Challenging current models of valence encoding in the mammalian brain

Objectif

In an ever-changing environment, organisms evolved to filter information and focus on stimuli that are associated with relevant outcomes. Even the simplest animals assign valence to otherwise neutral stimuli in order to survive. A positive (rewarding) valence stimulus elicits approach, whereas a negative (aversive) valence stimulus supports avoidance behaviors. Decades of research revealed that some regions of the limbic system encode valence, including the nucleus accumbens (NAc), which is considered a prime candidate to interface valence and behavior. The NAc is mostly composed of GABAergic medium spiny neurons (MSNs), divided into those expressing dopamine receptor D1 and dynorphin, and those expressing D2 and enkephalin. D1 and D2 neurons were assumed to encode opposing valence, but recent data by us and others revealed this model to be overly simplistic.
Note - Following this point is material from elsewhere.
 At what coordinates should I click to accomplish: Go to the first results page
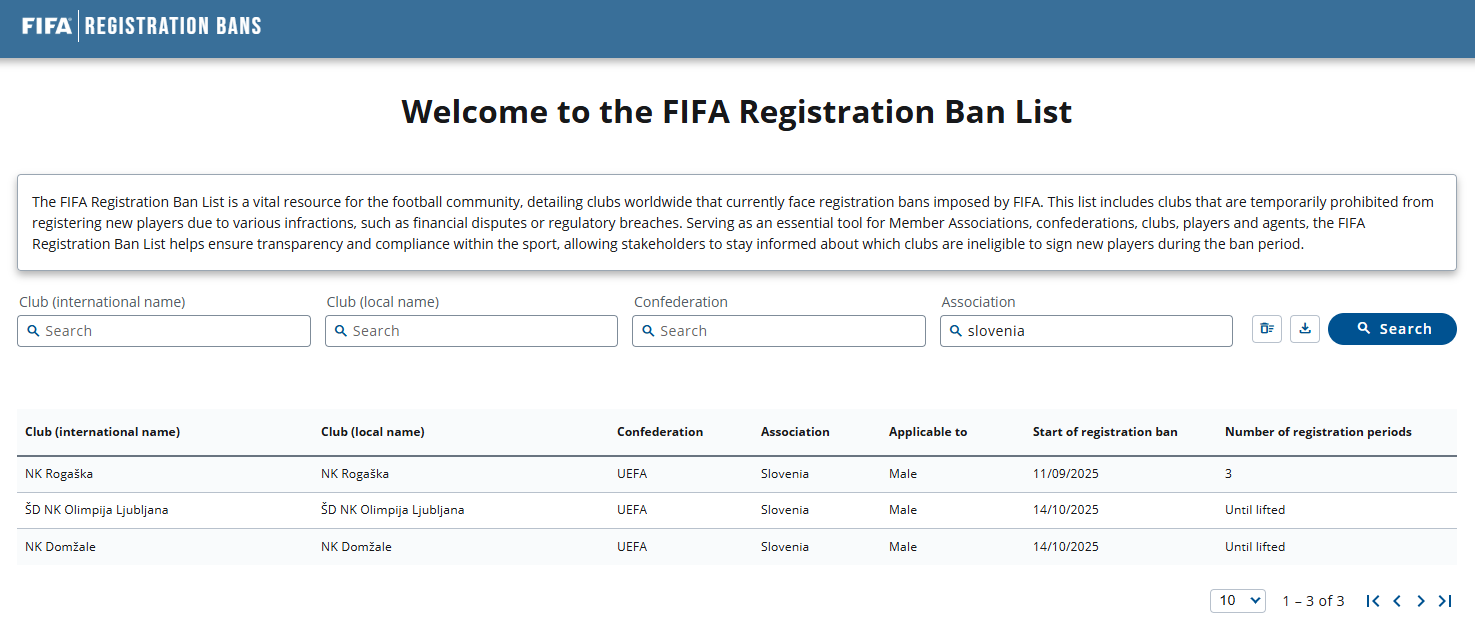pos(1373,601)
That is - to date, it is still not known how valence is encoded in this region. The main goal of this project is to determine how NAc neurons encode valence. Based on preliminary data, we hypothesize that valence is encoded by distinct patterns of MSN activity. These patterns differentially signal via GABA and opioids (dynorphin, enkephalin), triggering rewarding/aversive behaviors. To test this hypothesis, we will record neuronal activity of rodents performing tasks with opposing valences, in combination with time- and spatially-resolved analysis of opioidergic transmission, using newly-developed opioid fluorescent sensors. This information will then be used to mimic/block patterns of MSN activity and opioid events in order to show causality. This cutting-edge approach will unravel with unparalleled accuracy how NAc encodes valence, the role of endogenous opioids, and how these signals are decoded in the circuit to drive behavior. VALENCE is a frontier opening project that will answer long-standing questions in the field, deepening the knowledge on how the mammalian brain encodes rewarding and aversive events.